> _Available records_:

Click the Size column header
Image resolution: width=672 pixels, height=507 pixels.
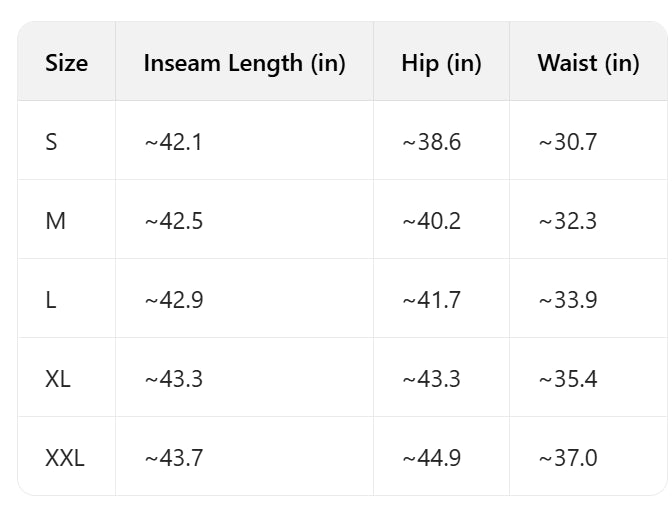point(66,63)
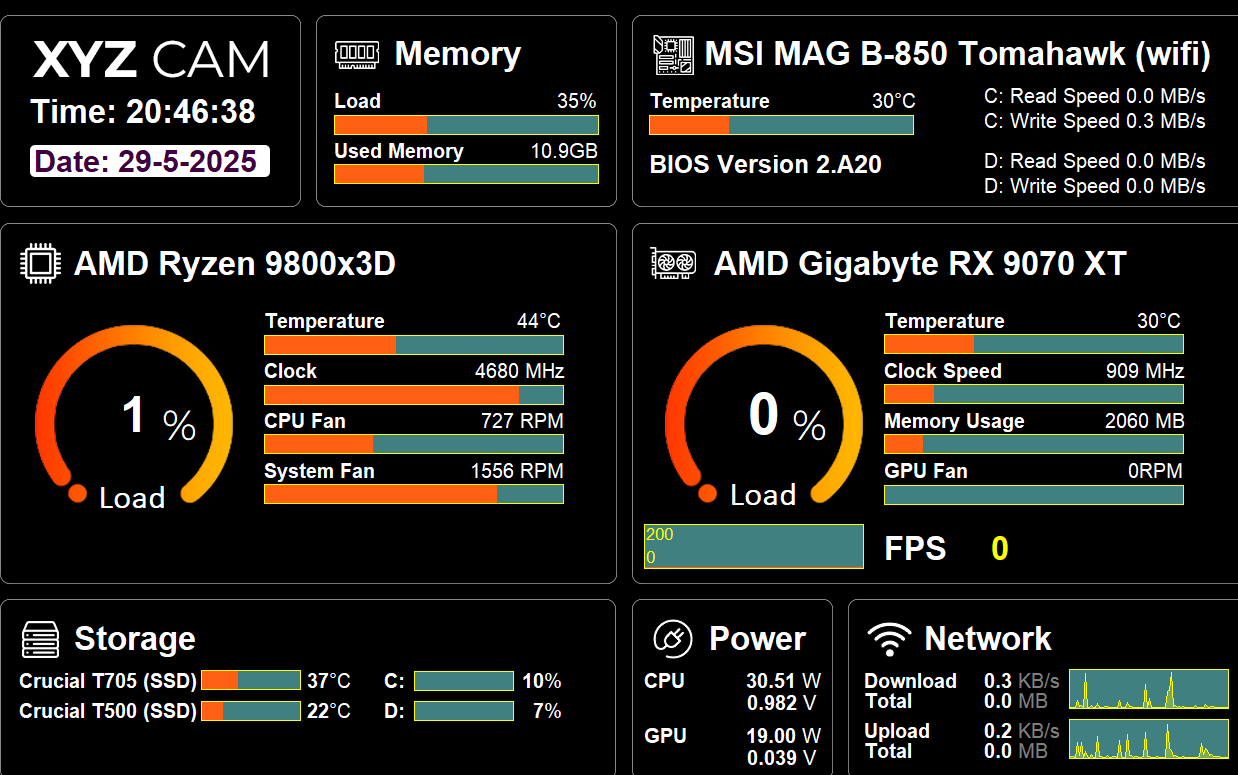
Task: Click the graphics card icon beside RX 9070 XT
Action: pos(674,263)
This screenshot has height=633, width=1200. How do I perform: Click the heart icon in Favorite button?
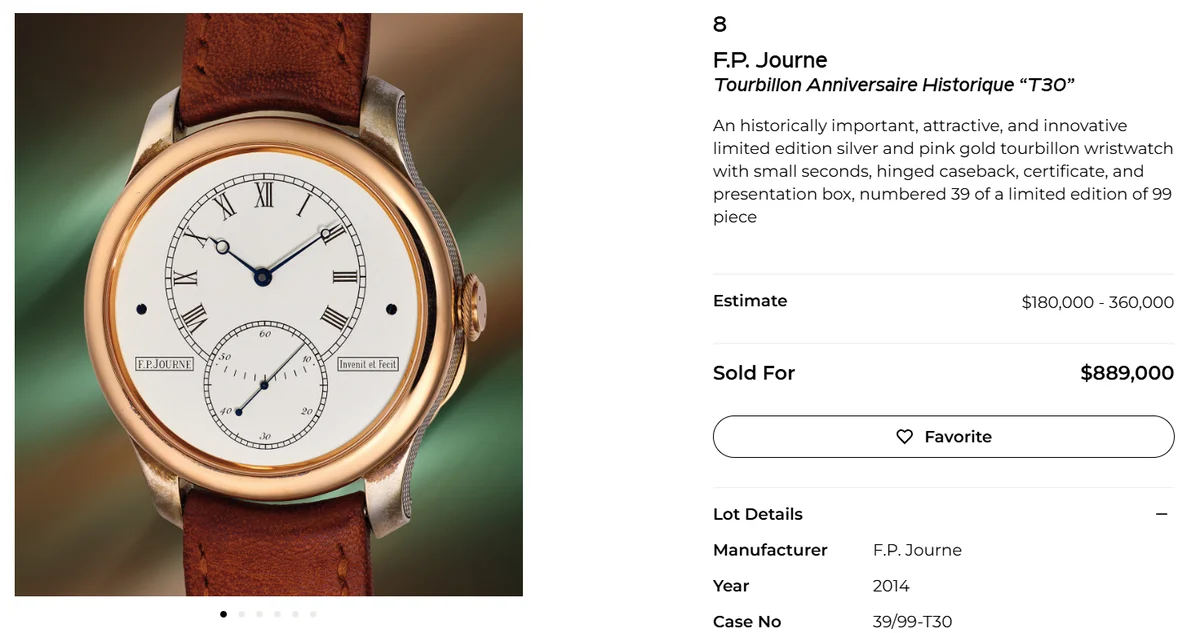coord(904,437)
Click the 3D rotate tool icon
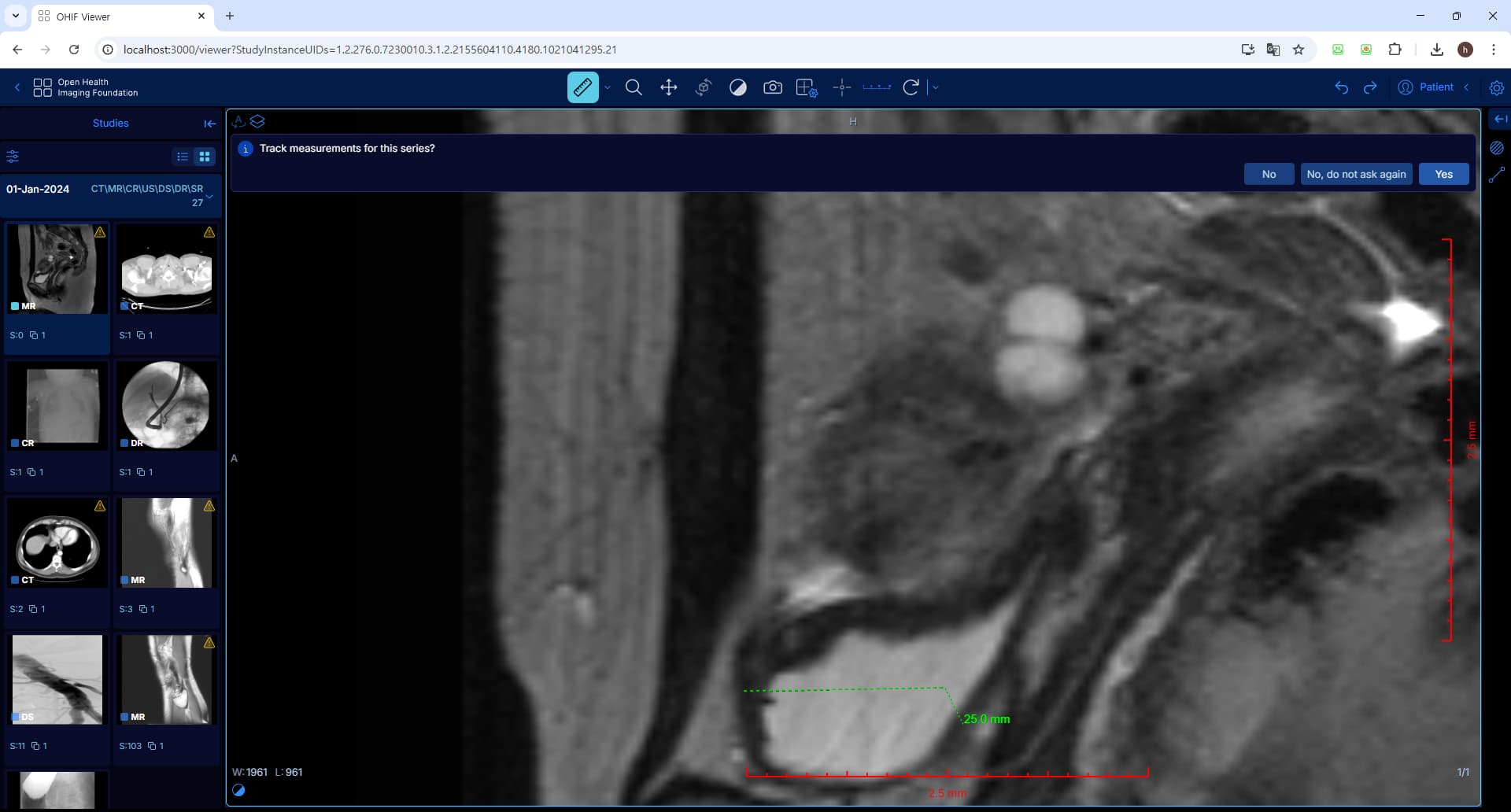 703,87
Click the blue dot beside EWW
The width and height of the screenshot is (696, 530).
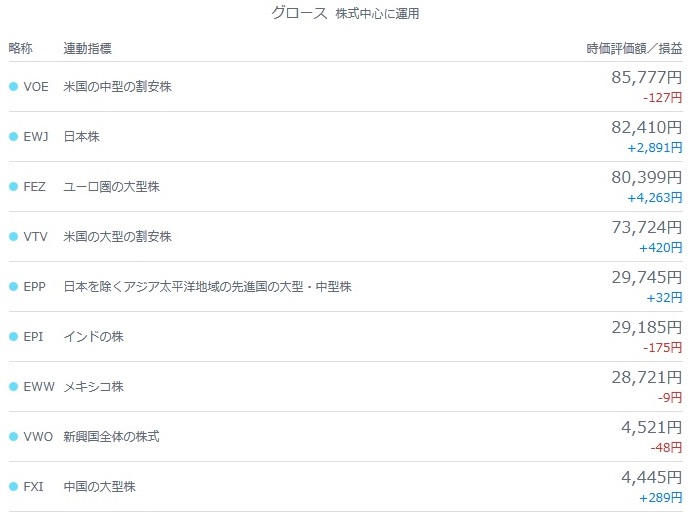[x=13, y=387]
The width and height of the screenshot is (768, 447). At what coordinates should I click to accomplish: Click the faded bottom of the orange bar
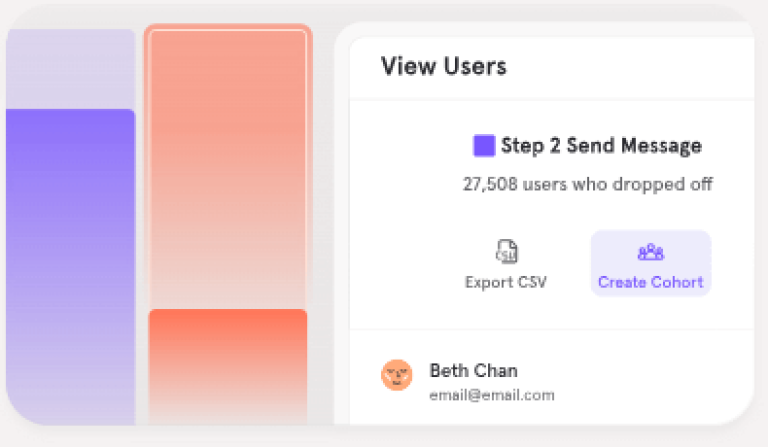[x=228, y=405]
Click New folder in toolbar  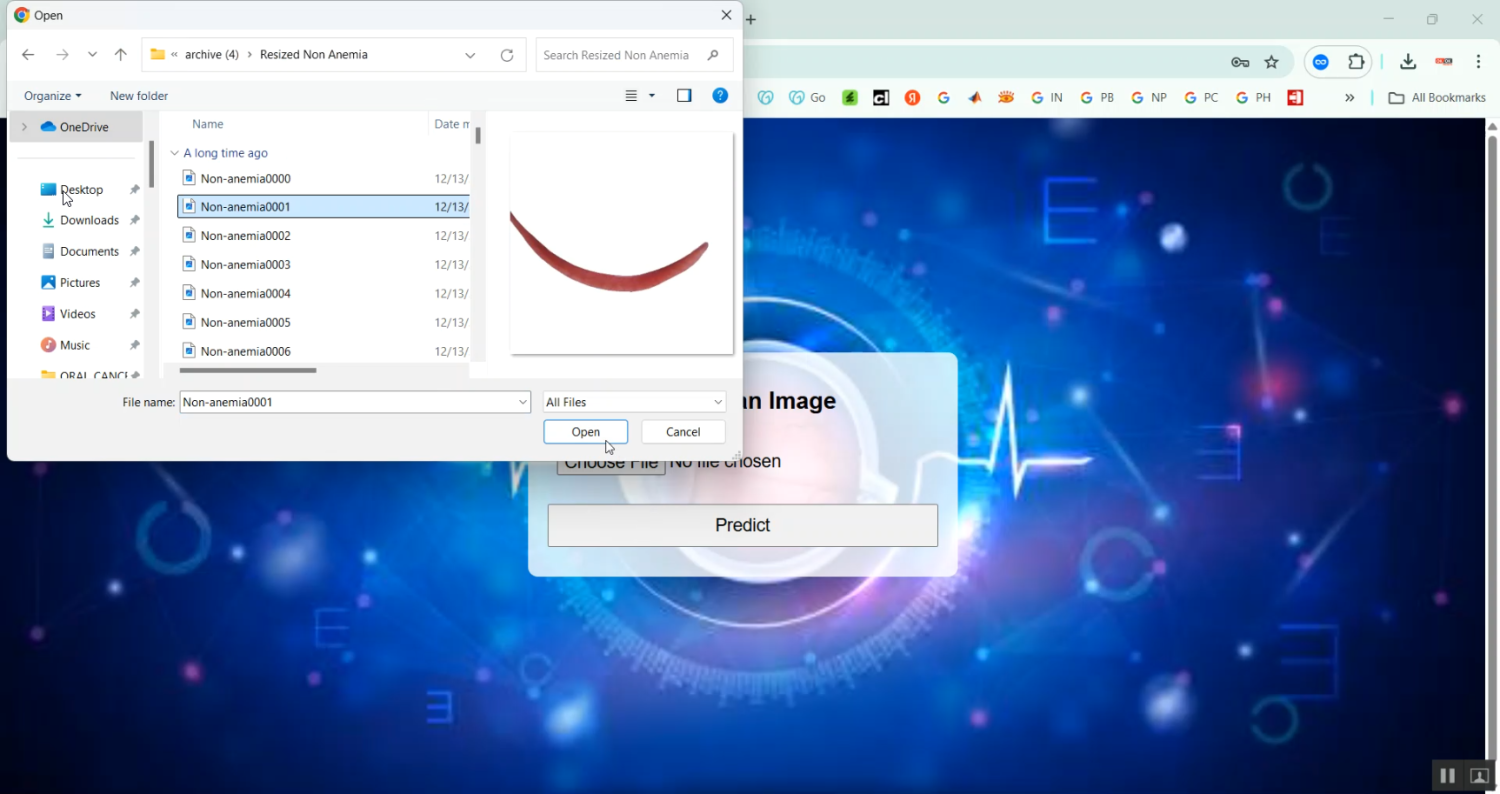pos(139,96)
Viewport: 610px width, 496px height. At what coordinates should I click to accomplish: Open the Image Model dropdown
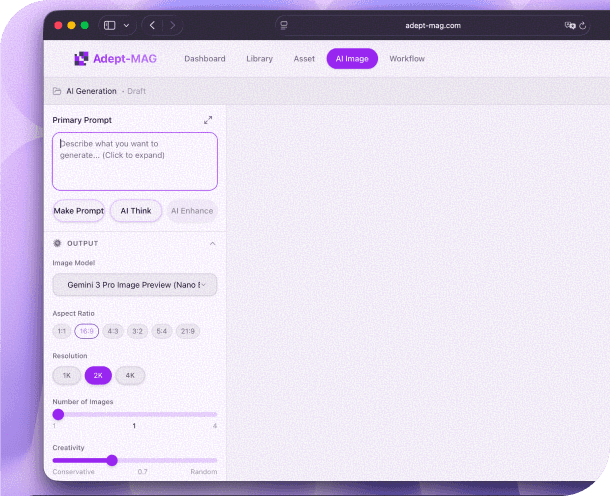coord(134,285)
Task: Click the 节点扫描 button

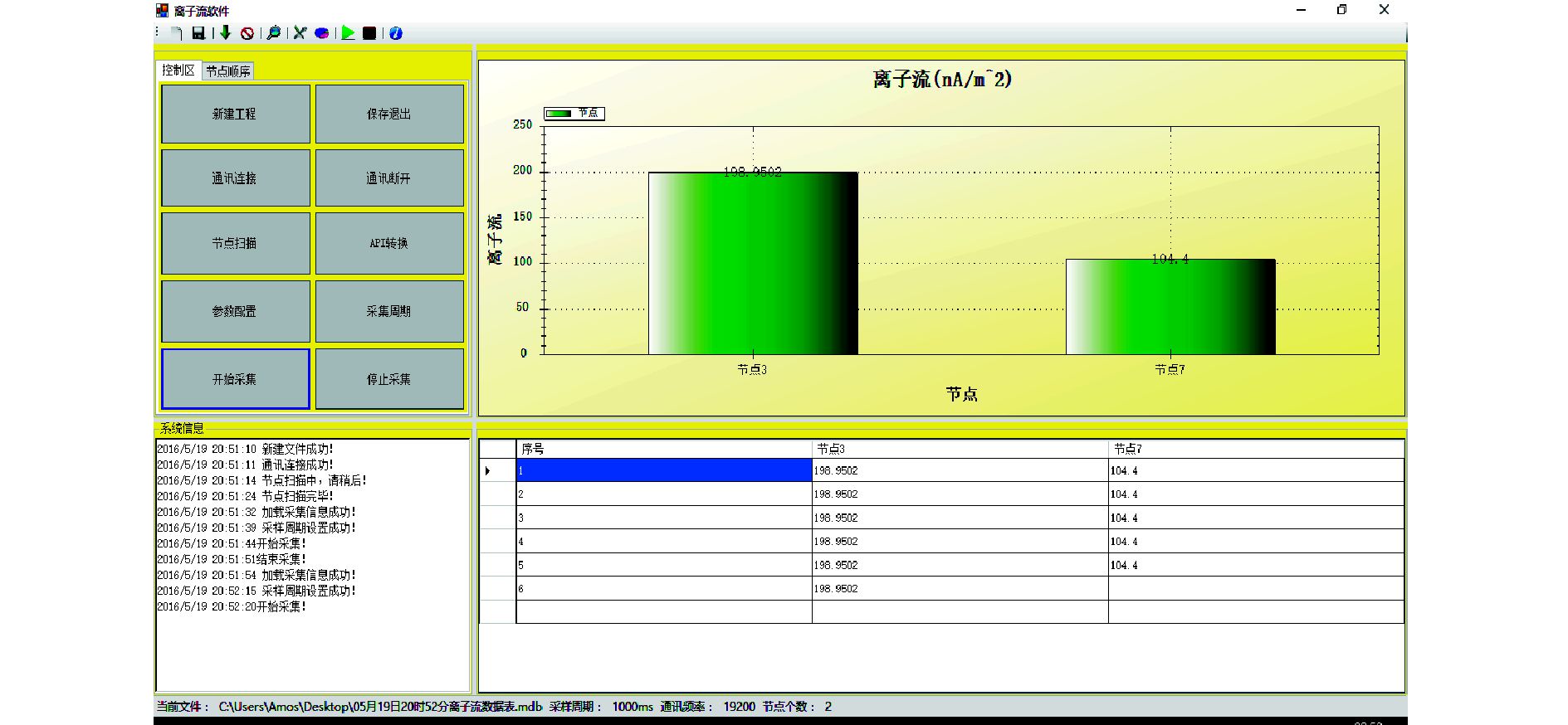Action: pos(235,243)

> _Exercise instructions_:
Pick out every line of the material that contains the string "what" and copy each one. Case counts.

> _Task result_:
The width and height of the screenshot is (768, 447). At what coordinates should I click to accomplish: Click the faded bottom of the orange bar
Viewport: 610px width, 496px height. At what coordinates should I click to accomplish: Open the Image Model dropdown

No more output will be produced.